Вот фрагмент поэмы Фета, в котором тень умершей возлюбленной является к нему, как к Данте тень Беатриче:

О, нет — не сон и не обман пустой: Ты воскресила сердца злую муку. Как ты бледна, как лик печален твой! И мне она, подняв тихонько руку, — «Утишь порыв души твоей больной», Сказала кротко. Сладостному звуку Ее речей внимая с умиленьем, Пред светлым весь я трепетал виденьем. «Мой путь окончен. Ты еще живешь, Еще любви в груди твоей так много, Но, если смело, честно ты пойдешь, Еще светла перед тобой дорога. Тоской о прошлом только ты убьешь Те силы, что даны тебе от Бога. Бесплотный дух, к земному не ревнуя, Не для себя уже тебя люблю я. Ты помнишь ли на юге тень ветвей И свет пруда, подобный блеску стали, Беседку, стол, скамью в конце аллей?.. Цветущих лип вершины трепетали...

Ты мне читал «Онегина».

Конечно, «Онегина»! Все отсылки к нему неслучайны в этой истории. Описанную сцену венчает многозначительный финал:

Да, счастья было в этот миг так много, Что страшно больше и просить у Бога.

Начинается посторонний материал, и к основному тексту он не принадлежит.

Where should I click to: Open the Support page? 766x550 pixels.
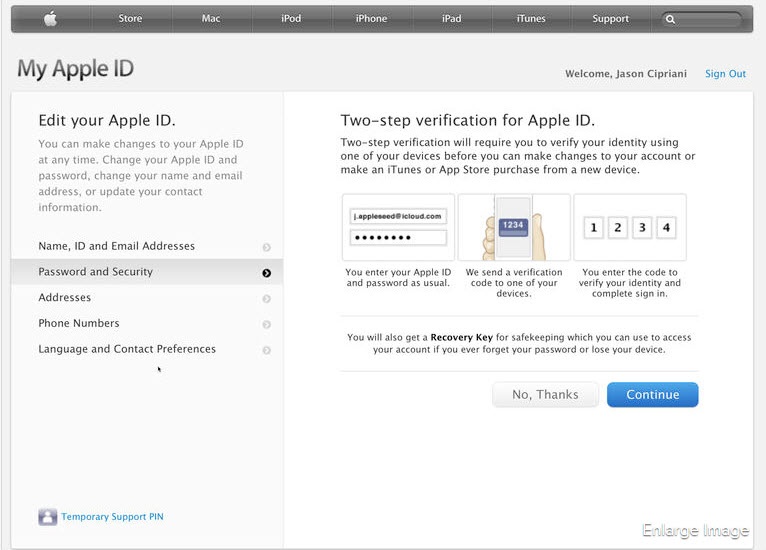pyautogui.click(x=610, y=19)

И однако Фет точно знал, что связывать себя с Марией браком он не станет, сознательно отказывался от счастья, которое в этот момент было «так возможно, так близко», воспринималось как совершенно естественное. В этом решении есть, конечно, психологическая загадка, над которой бьются биографы Фета. Многие из них сходились в том, что он был человеком двойственным. Мир поэтического творчества, наполненный светлыми красками, ясными, прозрачными образами, акварельными оттенками, мимолетными видениями, тонкими душевными переживаниями, отражал одну сторону его личности, и совсем другим, мрачным, депрессивным, тяжелым, неуживчивым Фет представал перед своими близкими и друзьями. А. Григорьев писал о нем, увязывая эти две стороны личности Фета в единую систему: «С способностью творения в нем росло равнодушие. Равнодушие ко всему, кроме способности творить, — к Божьему миру, как скоро предметы оного переставали отражаться в его творческой способности, к самому себе, как скоро он переставал быть художником. Так сознал и так принял этот человек свое назначение в жизни...»[57]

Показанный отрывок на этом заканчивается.